Estrategias individuales

  • La importancia de controlar los sentimientos y las emociones.
    • Una de las formas más efectivas de hacer frente a estas situaciones es afrontar nuestros propios sentimientos, porque la fuerza de lo que sentimos -ya sea asco, frustración, rabia, angustia, desesperación o incluso miedo- afecta a nuestra manera de prestar los apoyos de cuidado personal e íntimo.
    • Son emociones muy reales y pueden tener un impacto negativo en nuestra salud física y mental. La Guía de Bienestar Emocional, en el apartado dedicado a la inteligencia emocional, puede ser de utilidad para profundizar en estas cuestiones.
       
  • Reconocer las propias emociones.
    • Lo primero que debemos hacer es prestar atención a cómo se siente nuestro cuerpo. Hay ciertos signos -aumento de la frecuencia cardiaca, respirar o tragar saliva más rápidamente, dolor de cabeza, sudoración, tensión en el cuello o en los hombros, dolor de estómago o apretar los dientes- indicativos de que estamos tratando de controlar emociones o sentimientos no siempre fáciles de reconocer.
    • Algunas de nuestras conductas también pueden ser señales de que estamos intentando controlar emociones de las cuales no somos conscientes. Por ejemplo:
      • Elevar el volumen de la voz.
      • Reñir a alguien.
      • Bromear sarcásticamente.
      • Ignorar o rehuir de una persona.
      • Mostrar impaciencia.
      • Reconocer estas señales puede ayudarnos a afrontar de otra manera lo que las está causando.
         
  • Revisar nuestra forma de pensar e interpretar los acontecimientos.
    • Nuestra forma de pensar y nuestros sentimientos están muy relacionados entre sí: cómo nos sentimos afecta a cómo pensamos y cómo pensamos afecta a cómo nos sentimos. Nuestros patrones de pensamiento pueden añadir más estrés a la situación a la que nos enfrentamos, de modo que si conseguimos modificar nuestra forma de pensar sobre una determinada situación, es probable que nuestros sentimientos cambien y que se reduzca el nivel de estrés.

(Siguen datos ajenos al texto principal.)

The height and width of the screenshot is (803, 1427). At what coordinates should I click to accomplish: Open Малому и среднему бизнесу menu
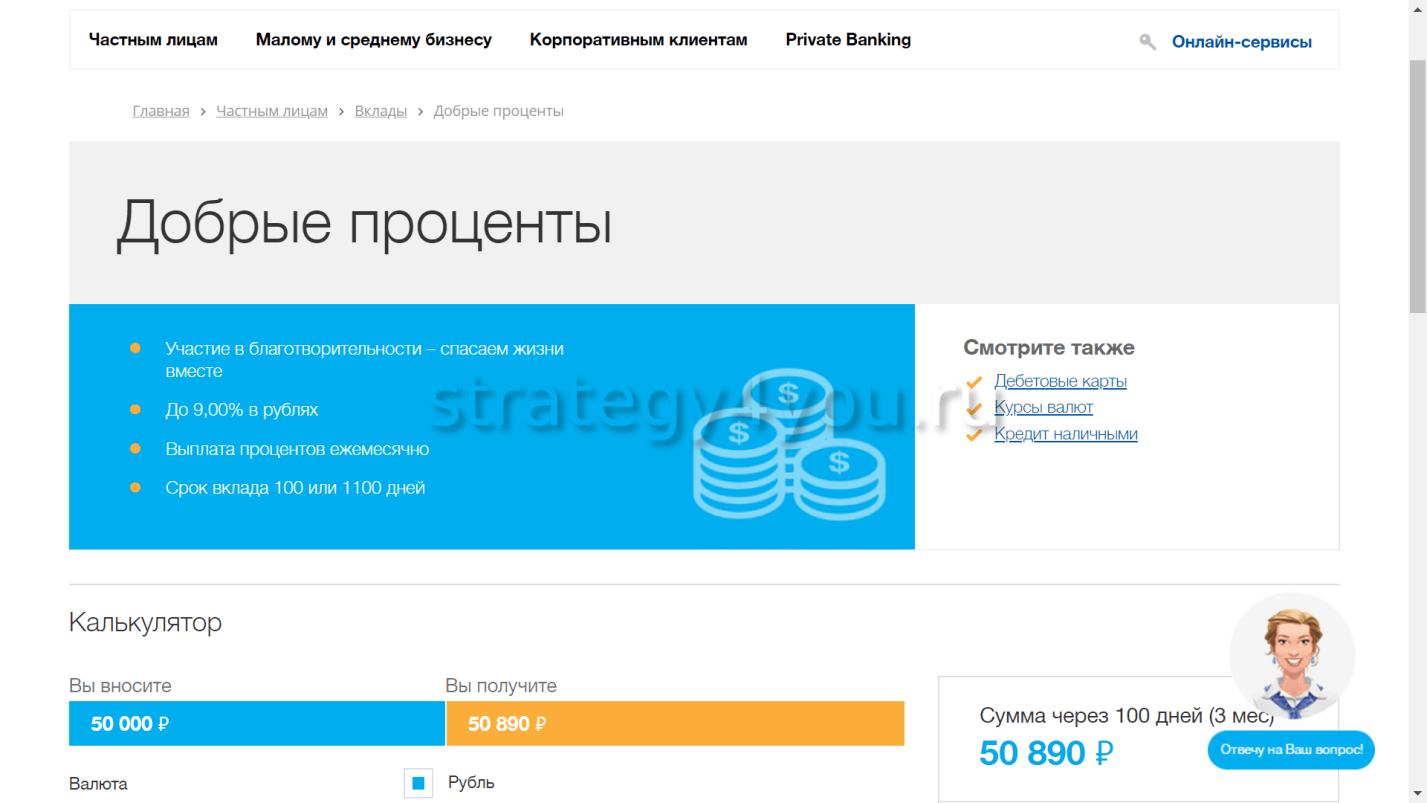[x=373, y=40]
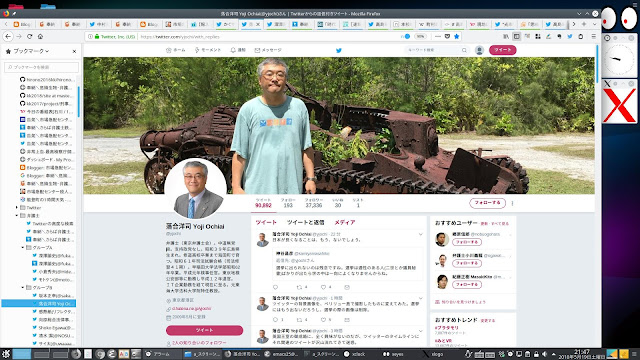Click the Firefox reload page icon
Viewport: 640px width, 360px height.
coord(29,36)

    • El modelo A-B-C de Pensamientos y Sentimientos puede ayudarnos a afrontar el estrés que sentimos cuando tenemos que prestar apoyos de cuidado íntimo que nos resultan particularmente desagradables.
    • Veamos cómo con un ejemplo:
      • A: La persona con discapacidad ha defecado en el suelo.
      • B: El personal puede pensar: "Siempre igual, lo hace queriendo", o quizás piense: "No sirvo para este trabajo", "No puedo consentir que me haga esto; perderé mi autoridad frente al resto de los usuarios".
      • C: Como resultado de estos pensamientos se dan unas consecuencias emocionales en la persona profesional:
        • Si piensa "siempre igual, lo hace queriendo", la consecuencia emocional de su pensamiento probablemente sea de rabia.
        • Si lo que piensa es "no sirvo para este trabajo", la consecuencia emocional probablemente será de tristeza, o incluso de depresión.
        • Si lo que piensa es "perderé mi autoridad ante los demás", la consecuencia emocional probablemente será de frustración o rabia.
      • Como puede observarse, no es sólo el comportamiento de los demás lo que nos altera, sino lo que nosotros pensamos acerca de dicho comportamiento. Nuestros sentimientos son nuestra responsabilidad y no debemos culpar a la persona por las emociones negativas que nos pueden provocar. Posiblemente, en todos los supuestos, a esos sentimientos, se sume el asco, que es probablemente el más difícil de controlar porque obedece en gran medida a mecanismos de reacción involuntaria.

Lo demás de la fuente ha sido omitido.